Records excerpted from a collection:
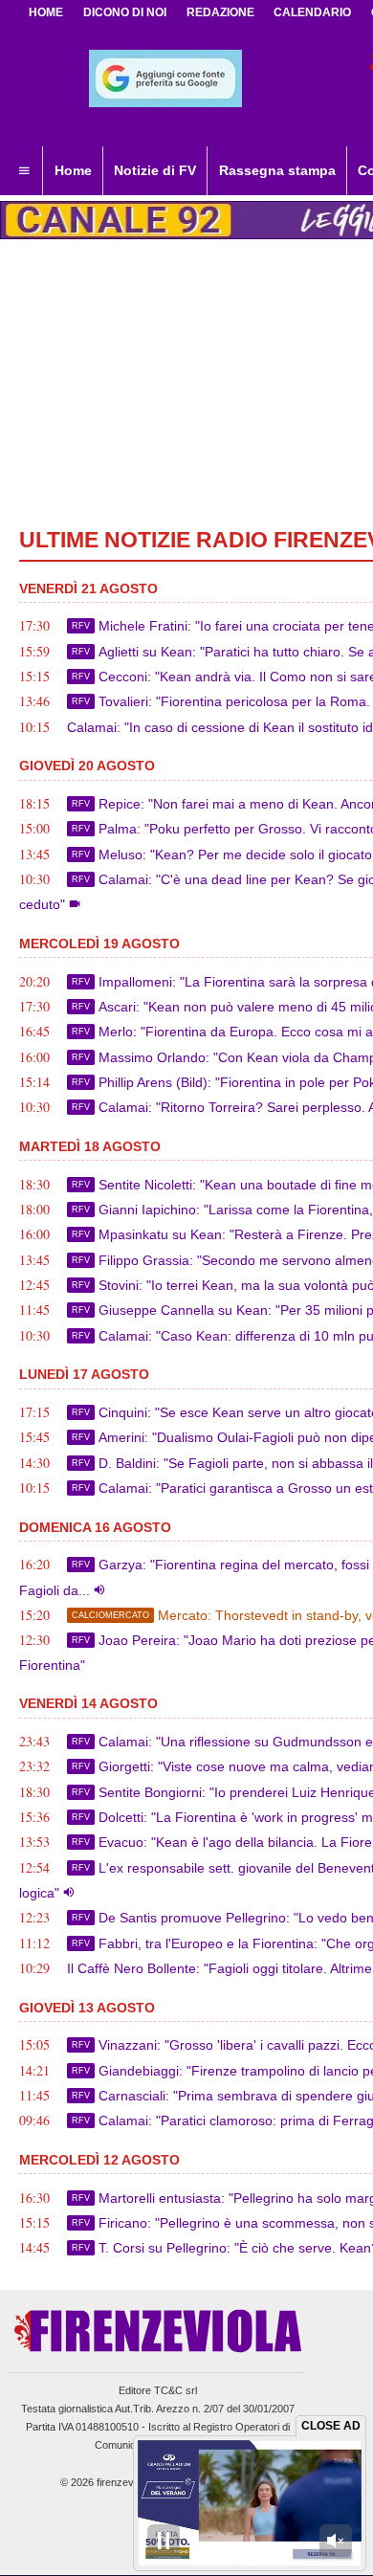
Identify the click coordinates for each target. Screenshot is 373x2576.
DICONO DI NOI (124, 12)
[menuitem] (24, 171)
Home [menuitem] (73, 170)
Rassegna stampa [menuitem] (277, 170)
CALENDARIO (312, 12)
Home (46, 12)
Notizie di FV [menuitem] (155, 170)
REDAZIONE (220, 12)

Task statement:
The expected result is an exact transcription of the lines from the one containing "Rassegna stampa [menuitem] (277, 170)" through the end of the records above; please include both ends.

Reply:
Rassegna stampa [menuitem] (277, 170)
CALENDARIO (312, 12)
Home (46, 12)
Notizie di FV [menuitem] (155, 170)
REDAZIONE (220, 12)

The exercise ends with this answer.